Dataset excerpts:

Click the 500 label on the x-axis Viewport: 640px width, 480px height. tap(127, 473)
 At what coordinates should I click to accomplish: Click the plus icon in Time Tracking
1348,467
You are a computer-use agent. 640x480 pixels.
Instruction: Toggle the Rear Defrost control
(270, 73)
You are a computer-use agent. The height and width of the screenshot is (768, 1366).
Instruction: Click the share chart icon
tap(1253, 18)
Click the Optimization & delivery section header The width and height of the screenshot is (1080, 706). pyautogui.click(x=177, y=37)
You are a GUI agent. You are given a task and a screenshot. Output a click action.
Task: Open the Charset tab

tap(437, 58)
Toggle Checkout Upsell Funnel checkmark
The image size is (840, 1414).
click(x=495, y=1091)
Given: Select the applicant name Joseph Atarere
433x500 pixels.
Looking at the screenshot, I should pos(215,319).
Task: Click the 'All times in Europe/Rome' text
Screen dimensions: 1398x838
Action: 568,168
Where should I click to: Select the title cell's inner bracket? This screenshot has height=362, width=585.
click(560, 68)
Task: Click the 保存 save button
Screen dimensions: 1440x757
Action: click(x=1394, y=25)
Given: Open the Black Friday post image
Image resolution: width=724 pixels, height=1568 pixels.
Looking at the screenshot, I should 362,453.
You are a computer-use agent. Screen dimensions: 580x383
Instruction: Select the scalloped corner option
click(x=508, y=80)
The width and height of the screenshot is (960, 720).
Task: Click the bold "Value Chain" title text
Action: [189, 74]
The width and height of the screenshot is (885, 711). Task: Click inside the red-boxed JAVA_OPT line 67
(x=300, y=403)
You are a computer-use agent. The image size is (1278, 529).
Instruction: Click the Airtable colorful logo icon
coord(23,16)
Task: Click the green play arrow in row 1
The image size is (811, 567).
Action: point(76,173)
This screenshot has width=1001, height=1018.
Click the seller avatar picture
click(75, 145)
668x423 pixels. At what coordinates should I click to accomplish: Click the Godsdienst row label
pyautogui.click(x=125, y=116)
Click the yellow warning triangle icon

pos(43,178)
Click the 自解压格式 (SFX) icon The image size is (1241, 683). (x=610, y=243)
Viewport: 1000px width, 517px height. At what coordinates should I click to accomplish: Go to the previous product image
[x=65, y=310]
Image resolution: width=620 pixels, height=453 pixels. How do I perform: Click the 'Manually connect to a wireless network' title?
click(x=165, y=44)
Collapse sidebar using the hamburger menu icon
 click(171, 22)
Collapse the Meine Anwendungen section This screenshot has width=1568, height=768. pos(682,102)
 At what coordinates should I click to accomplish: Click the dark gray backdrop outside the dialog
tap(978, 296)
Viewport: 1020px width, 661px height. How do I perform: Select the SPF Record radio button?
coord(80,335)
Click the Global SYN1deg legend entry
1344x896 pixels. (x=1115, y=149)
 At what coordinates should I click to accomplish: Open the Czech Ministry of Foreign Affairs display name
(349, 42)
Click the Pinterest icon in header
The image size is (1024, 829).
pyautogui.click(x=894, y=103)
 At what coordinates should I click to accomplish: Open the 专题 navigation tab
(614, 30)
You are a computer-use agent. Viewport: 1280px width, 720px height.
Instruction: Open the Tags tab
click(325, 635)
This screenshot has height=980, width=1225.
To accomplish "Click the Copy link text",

**INSTRUCTIONS FOR THE TASK**
Search the data above and return each line in which "computer" occurs.

**THE ANSWER**
You are a computer-use agent. 640x480 pixels.
You are a computer-use agent. The height and width of the screenshot is (768, 1366).
You are a computer-use agent. Screen dimensions: 580x383
You are a computer-use agent. The image size is (1278, 529).
You are a computer-use agent. Viewport: 1280px width, 720px height.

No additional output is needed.